4 Data Structure and Attribute Classification
Consider the following data which constitute a random sample of 25 New York Times bestselling harcover books (Pruett, 2021). Take a minute to look familiarize yourself with these data.
These data have a tabular structure, that is, it is organized into rows and columns. In well-organized tabular data, the rows represent cases (also called units) and the columns represent attributes (also referred to as variables). It is important to identify what the cases and attributes are when you initially look at a new data set.
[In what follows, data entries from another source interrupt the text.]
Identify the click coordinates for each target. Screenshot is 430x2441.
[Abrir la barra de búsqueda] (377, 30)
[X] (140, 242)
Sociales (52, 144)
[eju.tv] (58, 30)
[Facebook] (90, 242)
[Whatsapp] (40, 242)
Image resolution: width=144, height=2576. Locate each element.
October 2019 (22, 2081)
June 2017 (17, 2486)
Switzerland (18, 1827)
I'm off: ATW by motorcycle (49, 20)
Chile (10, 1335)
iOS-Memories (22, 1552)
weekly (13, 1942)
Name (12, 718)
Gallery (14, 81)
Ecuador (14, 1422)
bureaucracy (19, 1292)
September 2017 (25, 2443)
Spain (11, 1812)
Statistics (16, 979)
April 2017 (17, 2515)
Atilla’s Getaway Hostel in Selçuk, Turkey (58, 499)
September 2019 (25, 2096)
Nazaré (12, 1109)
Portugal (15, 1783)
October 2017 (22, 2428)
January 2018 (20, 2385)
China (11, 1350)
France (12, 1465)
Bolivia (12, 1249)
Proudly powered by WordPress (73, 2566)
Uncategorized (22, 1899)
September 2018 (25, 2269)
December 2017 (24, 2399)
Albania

In these data, there are 25 cases, and each case is a NYT best selling book. That is, each row represents a different NYT best selling book. There are eight attributes in these data. Attributes are the information or characteristics that are collected for each of the cases. The attributes in these data are:
- The year the book was published,
- The title of the book,
- The author of the book,
- Whether the author identifies as a female (0 = no, 1 = yes),
- The total number of weeks the book was on the NYT Best Sellers list,
- The first week the book appeared on the NYT Best Sellers list,
- The book’s debut rank on the NYT Best Sellers list, and
- The book’s highest rank while it was on the NYT Best Sellers list.
Tabular data are required in order to carry out most analyses with computational tools, although not all data are tabular. For example, many websites store data in non-tabular forms such as XML or JSON. In this course, all the data you work with will be tabular.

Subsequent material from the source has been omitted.